Em meio a pior crise sanitária dos últimos tempos, somos assombrados pela banalidade do mal em 2020. O comportamento do brasileiro me remeteu em certa medida às observações da filósofa Hannah Arendt sobre o julgamento de Adolf Eichmann em 1961 em Israel. Ele era um ex-oficial da Alemanha Nazista. Um dos principais responsáveis pela deportação de centenas de milhares de judeus para os campos de concentração durante a Segunda Guerra Mundial. Mas qual seria a relação entre este oficial nazista e o comportamento de muitos brasileiros na atual conjuntura pandêmica?

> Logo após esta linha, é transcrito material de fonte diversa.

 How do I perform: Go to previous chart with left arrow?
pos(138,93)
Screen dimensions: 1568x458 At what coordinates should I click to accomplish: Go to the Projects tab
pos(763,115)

Seria um exagero da minha parte esta comparação? Vejamos.
Os traços da personalidade ao longo do seu julgamento do antigo funcionário do governo de Adolf Hitler surpreenderam a filósofa alemã de origem judaica Hannah Arendt, uma das pensadoras mais influentes do século XX. Ela observou que ele era um indivíduo calmo, um funcionário padrão e um exemplar pai de família. Com ar de naturalidade, de frieza e até serenidade ele argumentou que estava simplesmente cumprindo o seu dever. Ele se considerava o típico cidadão de bem de sua antiga nação. Mas o que estava em jogo eram os limites éticos e morais do seu comportamento. Sem algum tipo de juízo de valor sobre a sua conduta sobre aqueles atos nefastos que levaram a morte de seres humanos, ele acreditava que estava desempenhando um papel importante na engrenagem política daquela sociedade nazista.

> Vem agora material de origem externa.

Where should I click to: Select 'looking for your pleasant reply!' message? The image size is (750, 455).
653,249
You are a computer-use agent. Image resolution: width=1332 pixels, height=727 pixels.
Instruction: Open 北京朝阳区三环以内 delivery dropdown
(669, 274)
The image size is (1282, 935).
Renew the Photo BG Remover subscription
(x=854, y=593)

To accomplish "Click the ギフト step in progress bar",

O fato é que quando desconsideramos a dor e o luto de mais de 50 mil brasileiros estaríamos bem próximos do conceito de banalidade do mal cunhado pela filósofa. Não irei me estender nesse breve texto sobre o tal conceito que é alvo de inúmeros estudos bem aprofundados. Mas posso assinalar que, quando o brasileiro não enxerga a sua responsabilidade nos simples atos de seguir à risca as recomendações em defesa do isolamento e do distanciamento social. Neste caso, se estaria praticando o mal banal. Pois, a ausência de reflexão crítica ou de julgamento pode provocar essa privação de responsabilidade pelos seus atos. Tal atitude podemos observar em diversas situações noticiadas pelos jornais. São comportamentos e falas que se estendem desde pessoas comuns, como eu e você, ou até de notórios representantes das esferas do poder brasileiro.

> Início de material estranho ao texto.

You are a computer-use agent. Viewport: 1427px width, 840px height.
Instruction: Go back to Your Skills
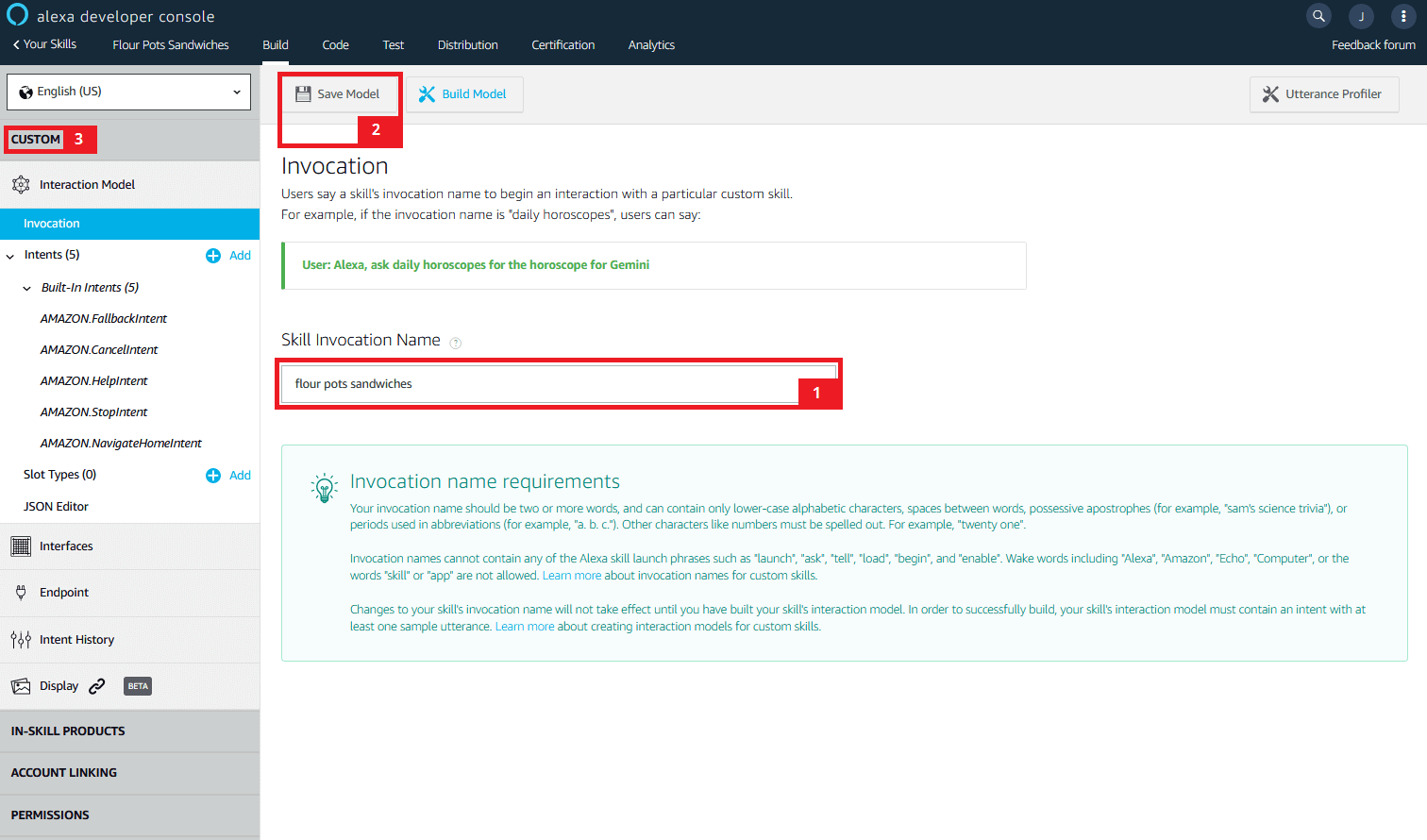[x=44, y=44]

O certo é que fomos excluídos de uma aparente “normalidade” daquele antigo cotidiano até poucos meses atrás. Mas a banalidade já estava aí presente no Brasil e no mundo através da violência indiscriminada diária e da nossa indiferença em relação a dor de nossos semelhantes. Mas afinal o que nos une enquanto brasileiros? O que nos define como povo e nação? São conceitos bem complexos. Porém, podemos de uma maneira mais ampla afirmar que formamos uma comunidade historicamente construída por indivíduos agregados no mesmo espaço territorial, que compartilham da mesma língua, identidade, história, religião ou cultura, etecetera. Essa descrição parece fria e vazia, quando retomo o pensamento sobre as 50 mil mortes oficiais de compatriotas.
Mais do que isso é necessária uma reflexão sobre essa congregação de indivíduos assentados nessa base territorial. Precisamos sair dos nossos microuniversos e repensar o nosso futuro em comum nesse espaço geográfico que compartilhamos. Portanto, defendo que esse destino seja pautado em valores como afeto, ternura, compaixão, empatia, solidariedade e respeito em relação à vida para poder continuarmos aqui a nossa existência. Por ora, são reflexões de uma historiadora insone e apreensiva sobre o porvir.
Luciene Carris é historiadora e escritora.